* **Written exercise**
Carry the post about rebuilding an amp forward from its last sentence, in the same voice and style.

* **Selected text**
EDIT : this message is only for the history of my recent "re-build". See the latest post for update since I always change the title according to the issues I'm encountering. Thank you.
EDIT : I changed the titled of this thread since someone answered my initial question. Unfortunately though, problems persist.
Some time ago (4 years), I managed to build my first amp. An Hoffman Ab763/6G16. Everything went fine for a while, then I started modifying things... then got some volume drop and couldn't find the solution.
I'm working a lot and haven't got much time to build and tweak amp. But recently, I had some time off. And I tried to heal this amp.
What I've done:
- Re-done the heater circuit (it was a mess...shielded with copper tubes).
- Re-done the ground scheme
- Change the filter caps (put them back in the dog house). It's a bit sketchy, but everything lands where it should. No shorts from + side to ground of any of the caps.

[Records drawn from a collection]
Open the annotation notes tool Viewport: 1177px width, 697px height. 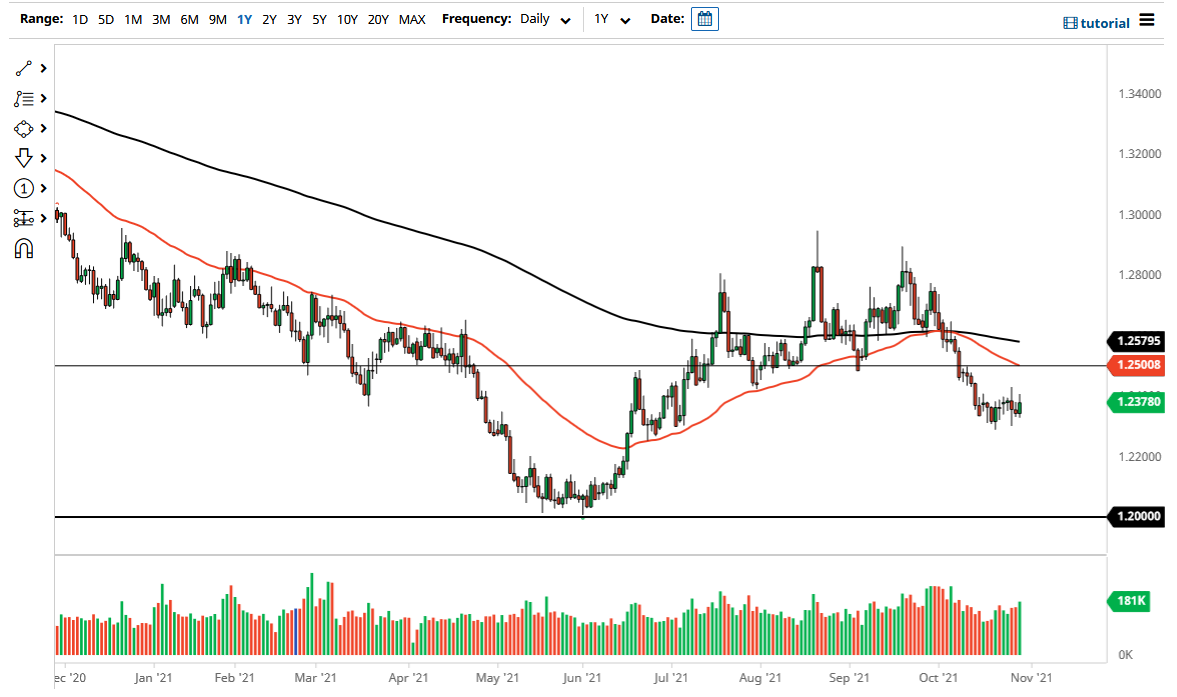point(22,98)
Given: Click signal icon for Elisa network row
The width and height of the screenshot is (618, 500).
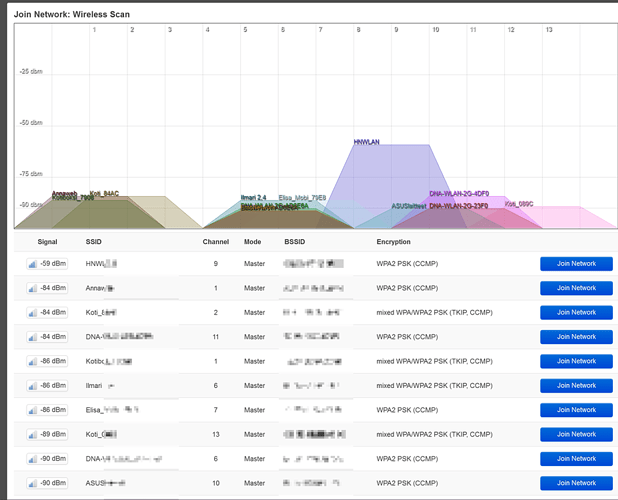Looking at the screenshot, I should click(x=33, y=410).
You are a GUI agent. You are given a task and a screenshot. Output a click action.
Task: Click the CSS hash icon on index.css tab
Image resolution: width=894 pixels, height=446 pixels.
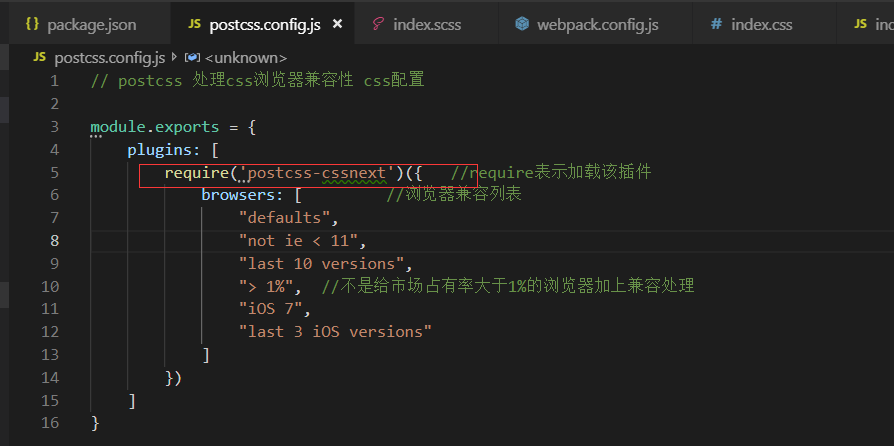pyautogui.click(x=716, y=23)
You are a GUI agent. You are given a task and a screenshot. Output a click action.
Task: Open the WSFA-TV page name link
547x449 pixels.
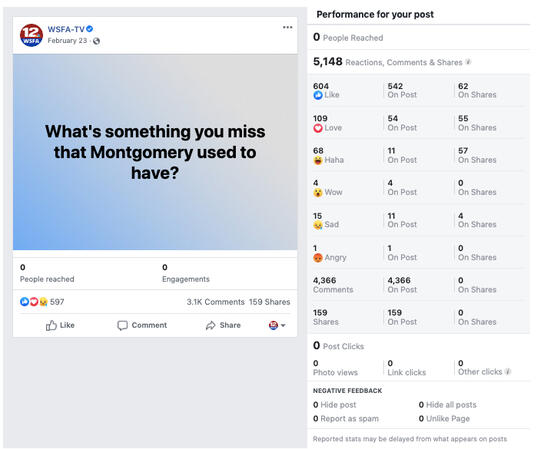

* **Answer to this exercise**
- Added some mods (Fat switch (treble cap value), tremolo controls are the back of the amp + switch on/off on the intensity pot) should've done that after everything is fine

Issue
- When I fired up the amp the first time I had a very loud buzz and a burning smell (didn't try to inject signal... turned it off immediately)
-> I identifed a problem : I accidentely connected the preamp plate resistors buss to ground... Connection is now clipped.
All ground connections are good but will double check tomorrow.
No when I power up the amp, the heater circuitry looks fine, PT voltages are fine, then, when I turn on the standby switch, I get a long increasing hum. See video:

VIDEO : https://tinyurl.com/yd7yo2ee
Sorry for the vertical orientation...

I'll try going upstream and adding the tubes one by one to locate the issue.

Thanks a lot in advance for anyone willing to help.
Have a nice day,
Wil from Belgium.
« Last Edit: August 31, 2018, 12:56:06 pm by Wil »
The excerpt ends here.